Rows of pointing data >>
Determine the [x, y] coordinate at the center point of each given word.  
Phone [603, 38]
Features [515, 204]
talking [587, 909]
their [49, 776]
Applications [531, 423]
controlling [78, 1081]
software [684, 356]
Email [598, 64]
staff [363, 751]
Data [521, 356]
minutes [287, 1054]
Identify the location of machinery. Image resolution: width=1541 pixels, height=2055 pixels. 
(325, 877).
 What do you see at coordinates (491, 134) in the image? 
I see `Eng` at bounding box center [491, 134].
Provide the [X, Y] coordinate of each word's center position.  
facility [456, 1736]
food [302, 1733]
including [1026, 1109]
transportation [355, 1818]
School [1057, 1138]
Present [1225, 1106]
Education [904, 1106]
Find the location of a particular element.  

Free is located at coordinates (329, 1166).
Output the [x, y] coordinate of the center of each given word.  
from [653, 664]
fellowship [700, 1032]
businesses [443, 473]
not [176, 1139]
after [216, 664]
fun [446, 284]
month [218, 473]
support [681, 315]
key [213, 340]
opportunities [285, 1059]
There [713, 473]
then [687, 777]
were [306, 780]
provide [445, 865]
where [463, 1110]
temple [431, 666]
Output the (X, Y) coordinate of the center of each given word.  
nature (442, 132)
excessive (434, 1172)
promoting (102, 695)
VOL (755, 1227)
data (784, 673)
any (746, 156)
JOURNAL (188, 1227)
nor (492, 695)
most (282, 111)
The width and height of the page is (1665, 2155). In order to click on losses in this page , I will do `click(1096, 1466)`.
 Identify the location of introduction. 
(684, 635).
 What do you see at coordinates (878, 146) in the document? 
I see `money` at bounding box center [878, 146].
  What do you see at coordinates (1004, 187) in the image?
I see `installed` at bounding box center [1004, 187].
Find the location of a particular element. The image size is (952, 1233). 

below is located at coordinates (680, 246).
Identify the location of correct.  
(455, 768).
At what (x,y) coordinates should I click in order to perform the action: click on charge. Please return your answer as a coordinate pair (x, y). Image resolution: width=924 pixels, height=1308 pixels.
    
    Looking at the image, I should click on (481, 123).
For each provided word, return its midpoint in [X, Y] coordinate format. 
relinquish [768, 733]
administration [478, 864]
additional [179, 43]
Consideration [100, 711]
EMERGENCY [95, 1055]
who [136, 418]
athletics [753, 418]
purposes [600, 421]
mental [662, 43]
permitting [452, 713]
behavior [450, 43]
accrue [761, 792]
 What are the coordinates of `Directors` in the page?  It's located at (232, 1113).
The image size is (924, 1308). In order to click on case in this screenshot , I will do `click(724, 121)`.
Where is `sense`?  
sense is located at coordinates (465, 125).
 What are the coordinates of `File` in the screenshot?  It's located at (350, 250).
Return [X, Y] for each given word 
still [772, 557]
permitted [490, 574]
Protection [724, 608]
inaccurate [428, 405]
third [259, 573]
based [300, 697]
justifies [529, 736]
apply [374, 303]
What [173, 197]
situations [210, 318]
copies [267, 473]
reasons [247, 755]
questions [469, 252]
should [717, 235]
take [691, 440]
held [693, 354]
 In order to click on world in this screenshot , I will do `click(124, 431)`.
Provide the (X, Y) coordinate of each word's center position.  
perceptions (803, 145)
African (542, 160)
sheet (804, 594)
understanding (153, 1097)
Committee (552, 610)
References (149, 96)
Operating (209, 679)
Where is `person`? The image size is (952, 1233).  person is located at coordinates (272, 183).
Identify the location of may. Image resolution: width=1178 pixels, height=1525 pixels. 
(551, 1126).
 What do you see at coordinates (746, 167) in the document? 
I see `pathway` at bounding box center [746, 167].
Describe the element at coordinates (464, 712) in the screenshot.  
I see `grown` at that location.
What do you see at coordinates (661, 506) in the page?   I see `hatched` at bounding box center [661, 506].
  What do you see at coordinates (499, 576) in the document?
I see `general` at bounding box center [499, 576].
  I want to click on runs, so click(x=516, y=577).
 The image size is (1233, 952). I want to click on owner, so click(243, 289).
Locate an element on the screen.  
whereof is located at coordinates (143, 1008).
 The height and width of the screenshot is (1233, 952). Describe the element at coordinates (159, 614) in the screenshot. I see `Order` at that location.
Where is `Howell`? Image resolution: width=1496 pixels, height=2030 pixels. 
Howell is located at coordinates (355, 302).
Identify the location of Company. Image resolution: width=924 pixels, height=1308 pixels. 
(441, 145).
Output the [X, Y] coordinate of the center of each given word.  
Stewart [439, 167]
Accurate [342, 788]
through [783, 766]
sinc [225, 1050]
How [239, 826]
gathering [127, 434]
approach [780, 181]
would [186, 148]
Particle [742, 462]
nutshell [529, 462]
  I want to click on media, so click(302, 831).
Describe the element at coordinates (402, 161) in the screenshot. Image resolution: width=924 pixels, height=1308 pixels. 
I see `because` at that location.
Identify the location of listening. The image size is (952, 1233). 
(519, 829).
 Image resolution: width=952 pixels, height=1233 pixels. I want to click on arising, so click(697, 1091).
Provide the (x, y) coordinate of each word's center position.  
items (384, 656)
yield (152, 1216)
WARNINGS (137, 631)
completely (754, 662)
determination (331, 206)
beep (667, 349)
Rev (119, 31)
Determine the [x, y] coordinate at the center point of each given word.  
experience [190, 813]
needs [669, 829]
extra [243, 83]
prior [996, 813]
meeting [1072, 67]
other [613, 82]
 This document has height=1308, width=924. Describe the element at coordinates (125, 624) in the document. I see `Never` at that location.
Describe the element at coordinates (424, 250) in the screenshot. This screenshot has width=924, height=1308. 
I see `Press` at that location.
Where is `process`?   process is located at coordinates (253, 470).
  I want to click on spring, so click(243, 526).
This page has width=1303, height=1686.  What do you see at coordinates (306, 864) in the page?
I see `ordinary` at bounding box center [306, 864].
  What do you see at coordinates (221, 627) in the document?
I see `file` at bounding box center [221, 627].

TASK STATEMENT >> Convert these lines into a JSON list of strings, with one string per line and blank lines omitted.

THE COMPLETED TASK >>
[
  "Determine the [x, y] coordinate at the center point of each given word.  ",
  "Phone [603, 38]",
  "Features [515, 204]",
  "talking [587, 909]",
  "their [49, 776]",
  "Applications [531, 423]",
  "controlling [78, 1081]",
  "software [684, 356]",
  "Email [598, 64]",
  "staff [363, 751]",
  "Data [521, 356]",
  "minutes [287, 1054]",
  "Identify the location of machinery. Image resolution: width=1541 pixels, height=2055 pixels. ",
  "(325, 877).",
  " What do you see at coordinates (491, 134) in the image? ",
  "I see `Eng` at bounding box center [491, 134].",
  "Provide the [X, Y] coordinate of each word's center position.  ",
  "facility [456, 1736]",
  "food [302, 1733]",
  "including [1026, 1109]",
  "transportation [355, 1818]",
  "School [1057, 1138]",
  "Present [1225, 1106]",
  "Education [904, 1106]",
  "Find the location of a particular element.  ",
  "Free is located at coordinates (329, 1166).",
  "Output the [x, y] coordinate of the center of each given word.  ",
  "from [653, 664]",
  "fellowship [700, 1032]",
  "businesses [443, 473]",
  "not [176, 1139]",
  "after [216, 664]",
  "fun [446, 284]",
  "month [218, 473]",
  "support [681, 315]",
  "key [213, 340]",
  "opportunities [285, 1059]",
  "There [713, 473]",
  "then [687, 777]",
  "were [306, 780]",
  "provide [445, 865]",
  "where [463, 1110]",
  "temple [431, 666]",
  "Output the (X, Y) coordinate of the center of each given word.  ",
  "nature (442, 132)",
  "excessive (434, 1172)",
  "promoting (102, 695)",
  "VOL (755, 1227)",
  "data (784, 673)",
  "any (746, 156)",
  "JOURNAL (188, 1227)",
  "nor (492, 695)",
  "most (282, 111)",
  "The width and height of the page is (1665, 2155). In order to click on losses in this page , I will do `click(1096, 1466)`.",
  " Identify the location of introduction. ",
  "(684, 635).",
  " What do you see at coordinates (878, 146) in the document? ",
  "I see `money` at bounding box center [878, 146].",
  "  What do you see at coordinates (1004, 187) in the image?",
  "I see `installed` at bounding box center [1004, 187].",
  "Find the location of a particular element. The image size is (952, 1233). ",
  "below is located at coordinates (680, 246).",
  "Identify the location of correct.  ",
  "(455, 768).",
  "At what (x,y) coordinates should I click in order to perform the action: click on charge. Please return your answer as a coordinate pair (x, y). Image resolution: width=924 pixels, height=1308 pixels.",
  "    Looking at the image, I should click on (481, 123).",
  "For each provided word, return its midpoint in [X, Y] coordinate format. ",
  "relinquish [768, 733]",
  "administration [478, 864]",
  "additional [179, 43]",
  "Consideration [100, 711]",
  "EMERGENCY [95, 1055]",
  "who [136, 418]",
  "athletics [753, 418]",
  "purposes [600, 421]",
  "mental [662, 43]",
  "permitting [452, 713]",
  "behavior [450, 43]",
  "accrue [761, 792]",
  " What are the coordinates of `Directors` in the page?  It's located at (232, 1113).",
  "The image size is (924, 1308). In order to click on case in this screenshot , I will do `click(724, 121)`.",
  "Where is `sense`?  ",
  "sense is located at coordinates (465, 125).",
  " What are the coordinates of `File` in the screenshot?  It's located at (350, 250).",
  "Return [X, Y] for each given word ",
  "still [772, 557]",
  "permitted [490, 574]",
  "Protection [724, 608]",
  "inaccurate [428, 405]",
  "third [259, 573]",
  "based [300, 697]",
  "justifies [529, 736]",
  "apply [374, 303]",
  "What [173, 197]",
  "situations [210, 318]",
  "copies [267, 473]",
  "reasons [247, 755]",
  "questions [469, 252]",
  "should [717, 235]",
  "take [691, 440]",
  "held [693, 354]",
  " In order to click on world in this screenshot , I will do `click(124, 431)`.",
  "Provide the (X, Y) coordinate of each word's center position.  ",
  "perceptions (803, 145)",
  "African (542, 160)",
  "sheet (804, 594)",
  "understanding (153, 1097)",
  "Committee (552, 610)",
  "References (149, 96)",
  "Operating (209, 679)",
  "Where is `person`? The image size is (952, 1233).  person is located at coordinates (272, 183).",
  "Identify the location of may. Image resolution: width=1178 pixels, height=1525 pixels. ",
  "(551, 1126).",
  " What do you see at coordinates (746, 167) in the document? ",
  "I see `pathway` at bounding box center [746, 167].",
  "Describe the element at coordinates (464, 712) in the screenshot.  ",
  "I see `grown` at that location.",
  "What do you see at coordinates (661, 506) in the page?   I see `hatched` at bounding box center [661, 506].",
  "  What do you see at coordinates (499, 576) in the document?",
  "I see `general` at bounding box center [499, 576].",
  "  I want to click on runs, so click(x=516, y=577).",
  " The image size is (1233, 952). I want to click on owner, so click(243, 289).",
  "Locate an element on the screen.  ",
  "whereof is located at coordinates (143, 1008).",
  " The height and width of the screenshot is (1233, 952). Describe the element at coordinates (159, 614) in the screenshot. I see `Order` at that location.",
  "Where is `Howell`? Image resolution: width=1496 pixels, height=2030 pixels. ",
  "Howell is located at coordinates (355, 302).",
  "Identify the location of Company. Image resolution: width=924 pixels, height=1308 pixels. ",
  "(441, 145).",
  "Output the [X, Y] coordinate of the center of each given word.  ",
  "Stewart [439, 167]",
  "Accurate [342, 788]",
  "through [783, 766]",
  "sinc [225, 1050]",
  "How [239, 826]",
  "gathering [127, 434]",
  "approach [780, 181]",
  "would [186, 148]",
  "Particle [742, 462]",
  "nutshell [529, 462]",
  "  I want to click on media, so click(302, 831).",
  "Describe the element at coordinates (402, 161) in the screenshot. Image resolution: width=924 pixels, height=1308 pixels. ",
  "I see `because` at that location.",
  "Identify the location of listening. The image size is (952, 1233). ",
  "(519, 829).",
  " Image resolution: width=952 pixels, height=1233 pixels. I want to click on arising, so click(697, 1091).",
  "Provide the (x, y) coordinate of each word's center position.  ",
  "items (384, 656)",
  "yield (152, 1216)",
  "WARNINGS (137, 631)",
  "completely (754, 662)",
  "determination (331, 206)",
  "beep (667, 349)",
  "Rev (119, 31)",
  "Determine the [x, y] coordinate at the center point of each given word.  ",
  "experience [190, 813]",
  "needs [669, 829]",
  "extra [243, 83]",
  "prior [996, 813]",
  "meeting [1072, 67]",
  "other [613, 82]",
  " This document has height=1308, width=924. Describe the element at coordinates (125, 624) in the document. I see `Never` at that location.",
  "Describe the element at coordinates (424, 250) in the screenshot. This screenshot has width=924, height=1308. ",
  "I see `Press` at that location.",
  "Where is `process`?   process is located at coordinates (253, 470).",
  "  I want to click on spring, so click(243, 526).",
  "This page has width=1303, height=1686.  What do you see at coordinates (306, 864) in the page?",
  "I see `ordinary` at bounding box center [306, 864].",
  "  What do you see at coordinates (221, 627) in the document?",
  "I see `file` at bounding box center [221, 627]."
]